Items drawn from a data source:

▼

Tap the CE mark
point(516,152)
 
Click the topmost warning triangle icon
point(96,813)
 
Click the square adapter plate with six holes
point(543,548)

▲

◆ **Task objective**: Turn the lines of the records above into a numbered list, leaving out the blank lines.

◆ **Problem solution**:
1. Tap the CE mark
2. point(516,152)
3. Click the topmost warning triangle icon
4. point(96,813)
5. Click the square adapter plate with six holes
6. point(543,548)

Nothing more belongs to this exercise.